Maanshan Iron retreated 1 percent to 1.96 yuan, the lowest close since Feb. 14, 1996. The company’s first-half net loss was 1.9 billion yuan, compared with net income of 310 million yuan a year ago.
Shanxi Coal tumbled 5.5 percent to 20.12 yuan, the lowest close since Aug. 12, 2010. The company’s first-half net income fell 4.2 percent from a year earlier. Its 2012 earnings-per- share estimate was also cut by 13 percent to 1.45 yuan at Shenyin & Wanguo. China Shenhua Energy Co., the nation’s biggest coal producer, slid 1.7 percent to 21.93 yuan.
China may have overstated 2012 industrial production data to mask the economy’s weakness, Federal Reserve Bank of Dallas economists Janet Koech and Jian Wang wrote in a paper. The country’s industrial electricity consumption suggests industrial production growth may be less than official government data stated.
HSBC Holdings reduced its 2012 growth forecast for China to 8 percent from 8.4 percent. Recent data suggest China is facing “global headwinds” that are much stronger than expected, economists led by Qu Hongbin wrote in a report today.

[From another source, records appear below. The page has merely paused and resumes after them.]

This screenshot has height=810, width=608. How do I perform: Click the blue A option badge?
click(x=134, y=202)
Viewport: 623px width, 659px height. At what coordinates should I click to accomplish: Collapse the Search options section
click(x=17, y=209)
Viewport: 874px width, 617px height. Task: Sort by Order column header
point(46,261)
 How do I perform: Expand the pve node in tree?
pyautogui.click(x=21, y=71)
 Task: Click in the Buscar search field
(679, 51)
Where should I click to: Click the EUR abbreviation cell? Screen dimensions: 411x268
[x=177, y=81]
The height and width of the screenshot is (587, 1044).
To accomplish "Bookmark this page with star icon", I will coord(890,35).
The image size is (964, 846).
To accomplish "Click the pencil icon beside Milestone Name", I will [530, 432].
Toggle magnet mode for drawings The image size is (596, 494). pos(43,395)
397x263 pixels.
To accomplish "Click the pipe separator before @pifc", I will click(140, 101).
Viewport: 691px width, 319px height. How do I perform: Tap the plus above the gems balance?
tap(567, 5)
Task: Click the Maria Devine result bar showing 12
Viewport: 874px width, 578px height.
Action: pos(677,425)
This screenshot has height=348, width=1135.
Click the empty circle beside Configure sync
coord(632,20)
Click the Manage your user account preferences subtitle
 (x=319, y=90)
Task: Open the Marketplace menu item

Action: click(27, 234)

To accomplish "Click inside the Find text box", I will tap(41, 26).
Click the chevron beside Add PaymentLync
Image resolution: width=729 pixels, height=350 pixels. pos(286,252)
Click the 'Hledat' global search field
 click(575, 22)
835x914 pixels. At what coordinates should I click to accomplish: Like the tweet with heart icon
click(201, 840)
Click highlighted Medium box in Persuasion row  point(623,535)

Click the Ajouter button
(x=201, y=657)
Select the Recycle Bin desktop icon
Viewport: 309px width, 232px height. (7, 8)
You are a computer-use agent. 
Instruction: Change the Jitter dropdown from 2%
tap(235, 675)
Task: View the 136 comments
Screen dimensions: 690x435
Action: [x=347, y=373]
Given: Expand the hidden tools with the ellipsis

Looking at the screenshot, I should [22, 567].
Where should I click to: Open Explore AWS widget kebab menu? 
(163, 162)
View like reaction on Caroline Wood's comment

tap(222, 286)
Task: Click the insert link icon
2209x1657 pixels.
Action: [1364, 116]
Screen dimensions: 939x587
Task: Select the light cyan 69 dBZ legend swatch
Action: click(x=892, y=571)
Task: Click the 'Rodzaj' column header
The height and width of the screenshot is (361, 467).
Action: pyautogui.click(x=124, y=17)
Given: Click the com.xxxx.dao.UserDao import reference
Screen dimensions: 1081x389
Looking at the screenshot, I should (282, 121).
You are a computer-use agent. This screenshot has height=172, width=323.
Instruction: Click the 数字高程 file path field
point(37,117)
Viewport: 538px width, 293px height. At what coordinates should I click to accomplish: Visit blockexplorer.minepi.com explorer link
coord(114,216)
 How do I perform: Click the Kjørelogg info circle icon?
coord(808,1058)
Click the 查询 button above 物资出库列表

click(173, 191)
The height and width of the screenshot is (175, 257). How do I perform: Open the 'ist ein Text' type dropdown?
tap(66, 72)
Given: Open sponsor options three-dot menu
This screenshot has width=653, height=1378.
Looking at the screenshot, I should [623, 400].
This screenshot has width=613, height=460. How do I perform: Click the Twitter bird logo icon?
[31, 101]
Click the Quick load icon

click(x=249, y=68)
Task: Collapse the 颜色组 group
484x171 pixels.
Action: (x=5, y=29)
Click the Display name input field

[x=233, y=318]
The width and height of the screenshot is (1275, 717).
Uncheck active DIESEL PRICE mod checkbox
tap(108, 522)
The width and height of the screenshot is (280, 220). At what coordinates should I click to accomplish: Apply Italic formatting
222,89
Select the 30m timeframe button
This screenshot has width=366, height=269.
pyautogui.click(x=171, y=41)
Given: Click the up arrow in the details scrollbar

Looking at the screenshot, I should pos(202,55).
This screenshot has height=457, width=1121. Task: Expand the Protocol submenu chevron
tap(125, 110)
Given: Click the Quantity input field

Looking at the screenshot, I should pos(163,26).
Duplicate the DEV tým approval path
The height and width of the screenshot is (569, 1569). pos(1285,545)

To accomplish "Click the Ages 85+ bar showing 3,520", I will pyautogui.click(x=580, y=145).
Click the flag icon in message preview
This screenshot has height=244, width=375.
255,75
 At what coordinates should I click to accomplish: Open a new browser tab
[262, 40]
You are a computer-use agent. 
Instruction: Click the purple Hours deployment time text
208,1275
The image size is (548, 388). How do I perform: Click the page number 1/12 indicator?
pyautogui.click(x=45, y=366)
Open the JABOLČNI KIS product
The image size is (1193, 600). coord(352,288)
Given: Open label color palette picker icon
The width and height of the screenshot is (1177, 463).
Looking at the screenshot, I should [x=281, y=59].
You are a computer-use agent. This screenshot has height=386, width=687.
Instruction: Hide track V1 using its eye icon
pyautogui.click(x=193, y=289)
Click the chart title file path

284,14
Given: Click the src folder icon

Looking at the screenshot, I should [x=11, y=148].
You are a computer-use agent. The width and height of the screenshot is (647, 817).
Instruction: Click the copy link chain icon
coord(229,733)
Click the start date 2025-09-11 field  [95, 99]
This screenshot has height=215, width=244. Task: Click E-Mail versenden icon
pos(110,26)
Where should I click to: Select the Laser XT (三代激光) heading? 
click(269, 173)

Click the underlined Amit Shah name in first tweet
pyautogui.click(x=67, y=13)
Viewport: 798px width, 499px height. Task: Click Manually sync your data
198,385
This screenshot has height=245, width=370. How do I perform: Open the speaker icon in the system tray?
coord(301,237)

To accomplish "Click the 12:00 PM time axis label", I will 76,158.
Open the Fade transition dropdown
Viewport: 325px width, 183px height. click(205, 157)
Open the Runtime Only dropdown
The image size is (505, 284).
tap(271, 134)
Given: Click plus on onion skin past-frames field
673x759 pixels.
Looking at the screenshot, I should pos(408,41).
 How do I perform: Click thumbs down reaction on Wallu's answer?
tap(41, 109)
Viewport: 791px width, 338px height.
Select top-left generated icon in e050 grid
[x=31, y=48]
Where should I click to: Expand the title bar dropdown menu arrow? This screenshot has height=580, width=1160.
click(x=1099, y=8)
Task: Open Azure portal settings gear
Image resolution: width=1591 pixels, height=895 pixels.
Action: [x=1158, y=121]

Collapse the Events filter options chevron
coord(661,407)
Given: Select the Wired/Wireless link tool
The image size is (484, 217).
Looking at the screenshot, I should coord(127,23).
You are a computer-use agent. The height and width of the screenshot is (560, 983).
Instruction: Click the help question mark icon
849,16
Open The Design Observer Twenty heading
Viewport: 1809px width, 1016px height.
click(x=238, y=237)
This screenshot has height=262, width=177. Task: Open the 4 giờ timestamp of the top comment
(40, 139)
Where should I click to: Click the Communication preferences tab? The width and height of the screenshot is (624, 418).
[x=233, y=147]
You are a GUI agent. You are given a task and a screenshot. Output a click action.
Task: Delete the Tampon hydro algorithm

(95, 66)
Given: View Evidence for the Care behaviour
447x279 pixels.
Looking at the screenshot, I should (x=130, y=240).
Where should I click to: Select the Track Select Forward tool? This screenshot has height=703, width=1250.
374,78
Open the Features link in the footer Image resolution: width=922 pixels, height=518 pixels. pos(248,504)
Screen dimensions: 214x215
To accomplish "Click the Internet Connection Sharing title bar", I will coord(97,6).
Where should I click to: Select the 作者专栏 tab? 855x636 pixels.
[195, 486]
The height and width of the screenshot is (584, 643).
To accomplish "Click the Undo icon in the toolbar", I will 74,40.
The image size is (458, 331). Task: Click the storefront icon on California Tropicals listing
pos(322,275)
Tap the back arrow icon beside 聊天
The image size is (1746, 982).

People’s Bank of China Governor Zhou Xiaochuan said the country still faces relatively big pressure on economic growth, the Financial News reported, citing Zhou speaking at a meeting on Aug. 22. The international situation is still “grim,” Financial News cited him as saying.
Gemdale Corp. slid 1 percent to 4.98 yuan, the lowest close since Jan. 6. A gauge of property stocks in the Shanghai Composite has fallen 4.2 percent this week, the most among five industry groups.
The government is “closely monitoring” changes in the real estate market and has ordered local governments not to relax property controls, the unidentified official with China’s Ministry of Housing and Urban-Rural Development was quoted as saying in the Xinhua report.
The nation’s two-year effort to curb a real-estate bubble included imposing a property tax for the first time in Shanghai and Chongqing, raising down-payment and mortgage requirements, increasing building of low-cost social housing and placing home purchase restrictions in about 40 cities. China’s prices of new homes rose in the largest number of cities in 14 months in July.
Thirty-day volatility on the Shanghai gauge was at 11.1 yesterday, compared with this year’s average of 17.3. About 5.9 billion shares changed hands in the gauge, 21 percent lower than the average volume this year.
The MSCI Asia Pacific Index fell 1.3 percent amid concern that European leaders aren’t making progress in solving the region’s debt crisis, curbing the earnings outlook for exporters.
German Chancellor Angela Merkel said Europe is in one of its deepest crises, and while the path to a solution is “arduous,” the euro region will emerge stronger.
The iShares FTSE China 25 Index Fund (FXI), the biggest Chinese exchange-traded fund in the U.S., dipped 0.2 percent to a three- week low of $34.20.